L’examen des deux versets susmentionnés permet cependant de dégager un certain nombre d’enseignements:
Chamgar ne porte pas le titre de chofèt, mais tout comme Ehoud celui de «sauveur». On peut donc supposer, comme nous l’avons fait pour Ehoud, que Chamgar a également été un dirigeant politique du peuple d’Israël.
A noter cependant ce qu’écrit Radaq à propos du verset: «Les enfants d’Israël firent de nouveau ce qui est mauvais aux yeux de Hachem et Ehoud était mort» (4, 1):
Ce verset, qui fait suite à celui rapportant l’exploit de Chamgar, n’aurait-il pas dû évoquer la mort de celui-ci, et non celle de Ehoud, son prédécesseur?
En réalité, commente Radaq, Israël n’a pas été entièrement libéré par Chamgar et, n’ayant pas cessé de faire le mal aux yeux de Hachem, le pays n’a pas connu la paix. Peut-être trouvons-nous ici l’origine du titre conféré à Chamgar: Il a été un «sauveur», en ce qu’il a allégé le poids des souffrances imposées à son peuple par les Philistins, mais il n’a pas été un chef charismatique digne de porter le titre de chofèt.
Malbim propose une autre interprétation à l’emploi, à propos de Chamgar, du mot «sauveur» au lieu de celui de chofèt: Sa victoire ayant été incomplète, il n’y avait pas lieu de lui attribuer un tel titre.
Chamgar, nous apprend le texte, a frappé six cents Philistins avec un aiguillon à bœufs. On remarquera à ce sujet:
1°– Il a seulement «frappé» les Philistins, mais il n’a pas remporté sur eux de véritable victoire (Ramban ad Berèchith49,16). Et d’ailleurs, si les Philistins, dans le séfèr Choftim, ont été souvent «battus», ils n’ont jamais été «vaincus».

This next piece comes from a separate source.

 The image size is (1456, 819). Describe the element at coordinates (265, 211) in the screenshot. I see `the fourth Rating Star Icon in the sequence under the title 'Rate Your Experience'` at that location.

2° – Il les a frappés avec un aiguillon à bœufs (porpointe en français médiéval – Rachi sous Osée10, 11 «agoulaï» [«aiguillons»?] – Ralbag sous 3,31). Il a, en d’autres termes, remporté à mains presque nues une victoire éclatante et miraculeuse sur les Philistins, ce peuple très militarisé que Samson affrontera plus tard avec des moyens tout aussi dérisoires. L’emploi d’un aiguillon à bœufs n’est d’ailleurs pas sans ressembler à l’utilisation par Samson de la mâchoire d’âne avec laquelle il a frappé mille Philistins (Choftim15, 15).
L’hostilité de ce peuple ne se démentira pas pendant des siècles, et c’est seulement sous le règne de A‘haz, roi de Juda, qu’aura lieu leur dernier affrontement avec les enfants d’Israël relaté dans la Bible, lorsque les Philistins s’empareront de Beith-Chémech, Ayalon, Guedéroth, Sokho, Timna et Guimzou (II Chroniques 28, 16 à 18).